Beloved Hall of Famer Zenyatta (Street Cry {Ire}) produced her last foal, a filly by War Front, on June 9 at Lane's End Farm.

According to Zenyatta.com, the champion's co-owner Ann Holbrook (Moss), as well as Lane's End managers Todd Claunch and Jenn Laidlaw, were present for the successful foaling of the newborn, who sports a prominent blaze quite reminiscent of her dam's recognizable markings.

The post also stated that this will be Zenyatta's last foal as the 19-year-old mare enters into retirement.

The winner of 19 of 20 starts and the 2010 Horse of the Year, Zenyatta retired to the breeding shed in 2011 following her only career defeat after a famed battle with Blame in the 2010 Breeders' Cup Classic. Unfortunately the history-making racemare had a troubled career as a broodmare and only four of her offspring have made it to racing age thus far.

That blaze sure looks familiar! | Lane's End's Jenn Laidlaw

Her first two foals Cozmic One (Bernardini) and Ziconic (Tapit) both reached the starting gate. Cozmic One was unplaced in five starts, but forged his own path in the show ring. Watch the TDN's 'Catching Up with Cozmic One' here.
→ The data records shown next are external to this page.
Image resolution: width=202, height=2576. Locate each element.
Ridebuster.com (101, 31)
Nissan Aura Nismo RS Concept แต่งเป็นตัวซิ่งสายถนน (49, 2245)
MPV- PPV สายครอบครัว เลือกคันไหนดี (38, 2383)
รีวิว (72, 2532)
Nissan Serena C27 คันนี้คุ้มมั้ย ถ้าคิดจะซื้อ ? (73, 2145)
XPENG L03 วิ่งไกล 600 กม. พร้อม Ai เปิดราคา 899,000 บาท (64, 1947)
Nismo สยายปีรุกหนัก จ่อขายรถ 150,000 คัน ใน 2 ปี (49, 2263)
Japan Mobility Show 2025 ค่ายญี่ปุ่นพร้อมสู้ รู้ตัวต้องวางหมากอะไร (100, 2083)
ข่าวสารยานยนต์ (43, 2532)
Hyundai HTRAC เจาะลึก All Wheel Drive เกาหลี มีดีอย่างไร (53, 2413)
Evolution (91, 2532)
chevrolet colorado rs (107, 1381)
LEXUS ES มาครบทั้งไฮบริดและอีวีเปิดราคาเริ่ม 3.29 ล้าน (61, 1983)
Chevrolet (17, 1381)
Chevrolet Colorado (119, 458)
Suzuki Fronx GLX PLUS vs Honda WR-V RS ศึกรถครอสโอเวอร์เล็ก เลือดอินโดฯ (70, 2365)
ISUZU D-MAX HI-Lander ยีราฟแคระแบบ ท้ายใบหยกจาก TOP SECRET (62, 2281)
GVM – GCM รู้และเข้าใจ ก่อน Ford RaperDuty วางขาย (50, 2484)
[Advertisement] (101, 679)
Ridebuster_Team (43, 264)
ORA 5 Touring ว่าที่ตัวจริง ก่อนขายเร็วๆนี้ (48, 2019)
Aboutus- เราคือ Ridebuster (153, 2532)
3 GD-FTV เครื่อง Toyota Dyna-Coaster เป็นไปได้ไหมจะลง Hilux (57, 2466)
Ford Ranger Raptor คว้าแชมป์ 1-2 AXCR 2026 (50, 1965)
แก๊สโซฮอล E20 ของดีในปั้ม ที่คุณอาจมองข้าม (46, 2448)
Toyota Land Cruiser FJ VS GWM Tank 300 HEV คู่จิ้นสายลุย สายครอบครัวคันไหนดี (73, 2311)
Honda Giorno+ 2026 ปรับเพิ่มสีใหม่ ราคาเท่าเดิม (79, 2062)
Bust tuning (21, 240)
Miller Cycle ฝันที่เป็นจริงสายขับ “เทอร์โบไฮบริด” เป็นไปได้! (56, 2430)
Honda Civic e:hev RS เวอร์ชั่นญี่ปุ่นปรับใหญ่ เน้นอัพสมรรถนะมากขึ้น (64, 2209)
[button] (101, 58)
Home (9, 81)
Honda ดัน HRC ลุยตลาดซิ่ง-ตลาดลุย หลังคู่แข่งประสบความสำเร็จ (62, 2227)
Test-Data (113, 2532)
From 12 starts, Ziconic earned two second-place finishes and followed in his elder half-brother's path when he too went on to become a successful show jumper.
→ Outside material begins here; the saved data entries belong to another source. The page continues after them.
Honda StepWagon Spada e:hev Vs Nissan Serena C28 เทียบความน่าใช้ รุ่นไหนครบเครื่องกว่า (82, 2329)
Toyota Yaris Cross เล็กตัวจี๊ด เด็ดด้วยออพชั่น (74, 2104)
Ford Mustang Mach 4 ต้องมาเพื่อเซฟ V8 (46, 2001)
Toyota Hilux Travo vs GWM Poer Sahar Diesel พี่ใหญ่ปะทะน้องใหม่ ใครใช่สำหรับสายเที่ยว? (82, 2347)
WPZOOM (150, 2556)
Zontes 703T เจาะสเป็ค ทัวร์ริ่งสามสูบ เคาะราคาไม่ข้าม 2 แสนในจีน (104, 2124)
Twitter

Zenyatta's 2017 foal, a Medaglia d'Oro filly named Zellda, did not make it to the starting gate, but she went on to a breeding career and just produced her first foal this year. The colt by Twirling Candy was foaled April 27.

Zenyatta's 3-year-old Zilkha (Candy Ride {Arg}) also did not make the starting gate, but she did spend time in the John Shirreffs barn at Santa Anita last year (TDN checked in with her here).

In a TDN visit to Lane's End in 2020 when Zilkha was a foal, the farm's broodmare manager Jenn Laidlaw spoke on the personality of the gifted, brilliant, unforgettable Zenyatta.

“Zenyatta is probably the most intelligent horse on the farm,” she said. “She knows that she's important and she knows who she is. She has a real presence about her.”

Although her chapter as a broodmare now comes to a close, Zenyatta will continue to be an ambassador for the sport. Laidlaw told TDN how much of an impact the spotlight-loving mare has had on visitors to Lane's End.

“When the fans get the opportunity to meet her, they'll just start crying,” she explained. “It's really heartwarming to see how much she affected people's daily lives and how much they love her. There are stories people tell you about how she's helped them through situations or how she gave them motivation.”